Does Medicare Pay for a Hospital Bed?
Demystify Medicare's role in providing hospital beds. Discover the nuances of coverage and what you need to know to secure this vital home equipment.
Demystify Medicare's role in providing hospital beds. Discover the nuances of coverage and what you need to know to secure this vital home equipment.
Medicare offers support for various medical needs, such as home medical equipment. Many wonder if Medicare covers hospital beds. Coverage depends on how Medicare classifies the equipment and the conditions required.
Medicare provides coverage for certain medical equipment, classifying hospital beds under Durable Medical Equipment (DME). For an item to qualify as DME, Medicare defines it as equipment that can withstand repeated use, serves a medical purpose, is used in the home, and is expected to last for at least three years. Hospital beds meet these criteria.
Coverage for hospital beds is provided under Medicare Part B, which covers medical services and supplies. For a hospital bed to be covered, it must be deemed medically necessary by a doctor. A physician must prescribe the bed for use in the home, documenting the medical necessity.
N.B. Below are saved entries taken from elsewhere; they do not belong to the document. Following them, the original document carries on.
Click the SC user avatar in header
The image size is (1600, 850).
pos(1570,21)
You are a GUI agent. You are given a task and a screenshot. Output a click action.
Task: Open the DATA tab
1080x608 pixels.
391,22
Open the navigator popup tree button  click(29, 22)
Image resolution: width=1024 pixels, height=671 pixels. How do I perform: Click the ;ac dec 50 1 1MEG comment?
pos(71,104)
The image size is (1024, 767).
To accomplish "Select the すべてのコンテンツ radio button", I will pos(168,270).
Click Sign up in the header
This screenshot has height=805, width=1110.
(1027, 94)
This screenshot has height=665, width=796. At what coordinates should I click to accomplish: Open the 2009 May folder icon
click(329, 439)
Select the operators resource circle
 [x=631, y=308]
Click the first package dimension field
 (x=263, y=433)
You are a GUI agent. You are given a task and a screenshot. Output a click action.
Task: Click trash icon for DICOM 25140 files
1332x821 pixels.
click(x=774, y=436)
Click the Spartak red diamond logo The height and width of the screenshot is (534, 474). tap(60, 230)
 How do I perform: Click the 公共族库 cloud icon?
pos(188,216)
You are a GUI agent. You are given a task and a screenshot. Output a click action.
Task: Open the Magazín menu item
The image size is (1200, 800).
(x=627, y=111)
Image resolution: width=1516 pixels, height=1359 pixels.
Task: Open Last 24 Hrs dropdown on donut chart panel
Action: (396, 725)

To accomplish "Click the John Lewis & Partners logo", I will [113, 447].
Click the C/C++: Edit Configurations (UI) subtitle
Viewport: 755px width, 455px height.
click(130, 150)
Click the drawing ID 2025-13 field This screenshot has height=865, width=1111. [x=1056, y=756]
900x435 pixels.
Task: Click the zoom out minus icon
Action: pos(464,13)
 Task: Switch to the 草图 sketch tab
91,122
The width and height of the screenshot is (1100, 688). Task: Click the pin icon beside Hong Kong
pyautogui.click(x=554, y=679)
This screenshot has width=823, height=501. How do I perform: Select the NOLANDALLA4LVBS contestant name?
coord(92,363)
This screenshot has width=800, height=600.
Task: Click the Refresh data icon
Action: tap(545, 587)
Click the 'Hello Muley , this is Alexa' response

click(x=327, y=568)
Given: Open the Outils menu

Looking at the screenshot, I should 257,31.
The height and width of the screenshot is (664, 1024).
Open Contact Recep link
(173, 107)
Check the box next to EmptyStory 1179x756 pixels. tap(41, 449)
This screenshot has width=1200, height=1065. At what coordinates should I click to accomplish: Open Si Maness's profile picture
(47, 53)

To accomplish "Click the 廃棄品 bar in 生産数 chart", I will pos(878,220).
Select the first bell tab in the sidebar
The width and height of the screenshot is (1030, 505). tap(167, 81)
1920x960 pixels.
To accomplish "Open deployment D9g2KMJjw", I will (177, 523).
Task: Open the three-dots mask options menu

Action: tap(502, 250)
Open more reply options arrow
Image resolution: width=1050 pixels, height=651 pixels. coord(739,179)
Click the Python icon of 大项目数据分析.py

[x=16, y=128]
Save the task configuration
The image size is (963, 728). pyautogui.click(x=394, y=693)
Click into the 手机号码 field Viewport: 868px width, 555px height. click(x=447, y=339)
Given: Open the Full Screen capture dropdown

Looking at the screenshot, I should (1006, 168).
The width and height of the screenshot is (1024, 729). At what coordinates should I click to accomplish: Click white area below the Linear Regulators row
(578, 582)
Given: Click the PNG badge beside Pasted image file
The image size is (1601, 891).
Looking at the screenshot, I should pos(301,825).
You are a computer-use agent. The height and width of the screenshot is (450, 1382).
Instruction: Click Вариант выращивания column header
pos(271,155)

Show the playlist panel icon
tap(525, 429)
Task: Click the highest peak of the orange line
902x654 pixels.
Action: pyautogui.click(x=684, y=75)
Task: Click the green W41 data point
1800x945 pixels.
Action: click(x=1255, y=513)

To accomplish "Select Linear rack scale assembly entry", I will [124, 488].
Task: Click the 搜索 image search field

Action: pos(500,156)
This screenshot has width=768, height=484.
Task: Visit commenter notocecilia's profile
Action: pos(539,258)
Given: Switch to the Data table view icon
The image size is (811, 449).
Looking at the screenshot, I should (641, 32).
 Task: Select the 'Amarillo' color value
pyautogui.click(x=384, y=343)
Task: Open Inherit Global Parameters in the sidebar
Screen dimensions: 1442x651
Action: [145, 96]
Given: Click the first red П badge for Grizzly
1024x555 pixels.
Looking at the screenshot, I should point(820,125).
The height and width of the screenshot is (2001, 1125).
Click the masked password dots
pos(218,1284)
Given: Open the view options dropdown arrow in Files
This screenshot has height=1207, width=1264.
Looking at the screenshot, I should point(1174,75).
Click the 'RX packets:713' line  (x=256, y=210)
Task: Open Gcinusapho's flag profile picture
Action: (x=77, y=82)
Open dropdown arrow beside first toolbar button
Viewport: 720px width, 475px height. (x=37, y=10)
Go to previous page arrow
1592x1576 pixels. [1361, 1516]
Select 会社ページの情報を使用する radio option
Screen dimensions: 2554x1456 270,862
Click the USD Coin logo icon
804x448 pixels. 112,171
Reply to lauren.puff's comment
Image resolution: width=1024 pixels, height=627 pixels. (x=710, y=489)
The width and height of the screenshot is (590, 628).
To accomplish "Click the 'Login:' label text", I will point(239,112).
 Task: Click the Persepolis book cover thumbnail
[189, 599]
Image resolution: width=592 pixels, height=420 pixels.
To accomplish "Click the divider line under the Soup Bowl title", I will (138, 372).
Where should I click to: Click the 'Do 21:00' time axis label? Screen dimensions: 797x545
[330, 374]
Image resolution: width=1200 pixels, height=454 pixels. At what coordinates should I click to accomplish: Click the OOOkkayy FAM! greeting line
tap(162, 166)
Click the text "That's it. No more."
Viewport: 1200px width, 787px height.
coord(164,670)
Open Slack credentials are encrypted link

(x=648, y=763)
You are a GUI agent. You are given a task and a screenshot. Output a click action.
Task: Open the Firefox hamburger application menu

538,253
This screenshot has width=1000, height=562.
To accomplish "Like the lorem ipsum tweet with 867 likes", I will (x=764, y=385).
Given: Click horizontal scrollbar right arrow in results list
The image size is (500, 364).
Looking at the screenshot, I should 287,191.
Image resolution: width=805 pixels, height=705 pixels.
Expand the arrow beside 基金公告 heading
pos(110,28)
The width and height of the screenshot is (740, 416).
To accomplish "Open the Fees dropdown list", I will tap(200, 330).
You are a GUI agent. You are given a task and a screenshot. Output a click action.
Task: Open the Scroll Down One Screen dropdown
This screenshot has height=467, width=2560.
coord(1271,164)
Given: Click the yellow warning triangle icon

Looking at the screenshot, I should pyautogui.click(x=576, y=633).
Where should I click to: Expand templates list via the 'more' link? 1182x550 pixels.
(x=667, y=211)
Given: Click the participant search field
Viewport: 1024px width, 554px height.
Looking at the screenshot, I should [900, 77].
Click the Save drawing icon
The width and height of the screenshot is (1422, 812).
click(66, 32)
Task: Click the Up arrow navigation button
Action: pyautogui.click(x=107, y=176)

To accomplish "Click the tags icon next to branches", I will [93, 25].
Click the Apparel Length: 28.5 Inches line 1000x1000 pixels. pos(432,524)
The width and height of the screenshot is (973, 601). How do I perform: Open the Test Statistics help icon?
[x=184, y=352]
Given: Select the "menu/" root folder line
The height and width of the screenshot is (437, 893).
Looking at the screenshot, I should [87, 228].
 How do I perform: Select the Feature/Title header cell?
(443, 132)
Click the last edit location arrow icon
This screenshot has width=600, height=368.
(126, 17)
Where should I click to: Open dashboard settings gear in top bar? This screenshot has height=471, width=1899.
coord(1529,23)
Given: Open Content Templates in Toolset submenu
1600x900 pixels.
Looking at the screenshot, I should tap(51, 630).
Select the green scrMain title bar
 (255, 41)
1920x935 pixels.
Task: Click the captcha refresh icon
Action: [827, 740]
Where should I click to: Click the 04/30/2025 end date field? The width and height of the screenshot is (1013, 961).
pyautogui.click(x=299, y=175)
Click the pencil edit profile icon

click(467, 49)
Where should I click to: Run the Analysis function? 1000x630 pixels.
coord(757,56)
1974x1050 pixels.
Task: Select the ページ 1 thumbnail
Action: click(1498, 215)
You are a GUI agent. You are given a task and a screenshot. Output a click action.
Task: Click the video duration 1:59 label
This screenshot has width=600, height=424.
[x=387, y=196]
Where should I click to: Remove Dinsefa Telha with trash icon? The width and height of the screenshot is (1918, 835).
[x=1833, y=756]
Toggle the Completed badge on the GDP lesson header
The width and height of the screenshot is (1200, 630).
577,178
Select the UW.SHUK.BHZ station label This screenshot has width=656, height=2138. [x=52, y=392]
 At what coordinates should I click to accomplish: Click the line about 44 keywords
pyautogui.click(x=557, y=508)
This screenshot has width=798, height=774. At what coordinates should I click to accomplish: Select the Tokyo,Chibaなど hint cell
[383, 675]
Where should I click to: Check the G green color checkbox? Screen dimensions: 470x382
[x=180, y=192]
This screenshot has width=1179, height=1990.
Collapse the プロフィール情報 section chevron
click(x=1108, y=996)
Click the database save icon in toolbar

Medical necessity arises from conditions requiring specific positioning for pain relief, improved breathing, or proper body alignment. Examples include severe arthritis, bone fractures, or respiratory conditions that cannot be adequately managed with a standard bed. The doctor’s order must explain why a hospital bed benefits the individual’s condition.
Medicare covers basic manual or semi-electric hospital beds, including features like adjustable height and head/foot sections. Accessories such as side rails and trapeze bars are also covered if they are medically necessary. However, advanced features like fully motorized functions, massage, or heat therapy are not covered, as Medicare considers these comfort or convenience items.
Obtaining a Medicare-covered hospital bed begins with a physician’s assessment and prescription. A doctor must evaluate the individual’s medical condition and provide a written order for a hospital bed. This documentation should outline the diagnosis, the specific features required, and how the bed will address the medical necessity.
The next step involves selecting a Durable Medical Equipment (DME) supplier that is enrolled in Medicare. It is important to confirm that the supplier participates in Medicare and agrees to “accept assignment.” Accepting assignment means the supplier agrees to accept the Medicare-approved amount as full payment for the equipment, which helps limit the individual’s out-of-pocket costs.
Individuals can locate Medicare-approved DME suppliers through the Medicare.gov website’s Supplier Directory or by calling 1-800-MEDICARE. This ensures that the supplier meets Medicare’s standards and that the claim will be processed correctly. Using a non-approved supplier could result in the individual being responsible for the entire cost of the bed.
Once the prescription is obtained and a Medicare-approved supplier is chosen, the supplier handles the processing of the request with Medicare. This includes submitting the necessary documentation and coordinating the delivery and setup of the hospital bed in the individual’s home. The supplier is also responsible for providing instructions on how to use the equipment properly.
When Medicare covers a hospital bed, beneficiaries have specific financial responsibilities. Individuals with Original Medicare must first satisfy their Medicare Part B annual deductible. For 2025, this deductible is $257.
After the deductible is met, Medicare Part B pays 80% of the Medicare-approved amount for the hospital bed. The individual is responsible for the remaining 20% coinsurance. This 20% share applies whether the equipment is rented or purchased.
Medicare offers options for both renting and purchasing hospital beds, depending on the specific item and the medical necessity. Rental is a common arrangement, especially for temporary needs. If a bed is rented, Medicare will cover its portion of the monthly payments.
For certain DME, including hospital beds, if rented for a continuous period, ownership may transfer to the beneficiary after 13 months of rental payments. This arrangement ensures that individuals who require a hospital bed for an extended duration eventually own the equipment. The specific terms of rental versus purchase are determined by Medicare guidelines and the supplier’s policies.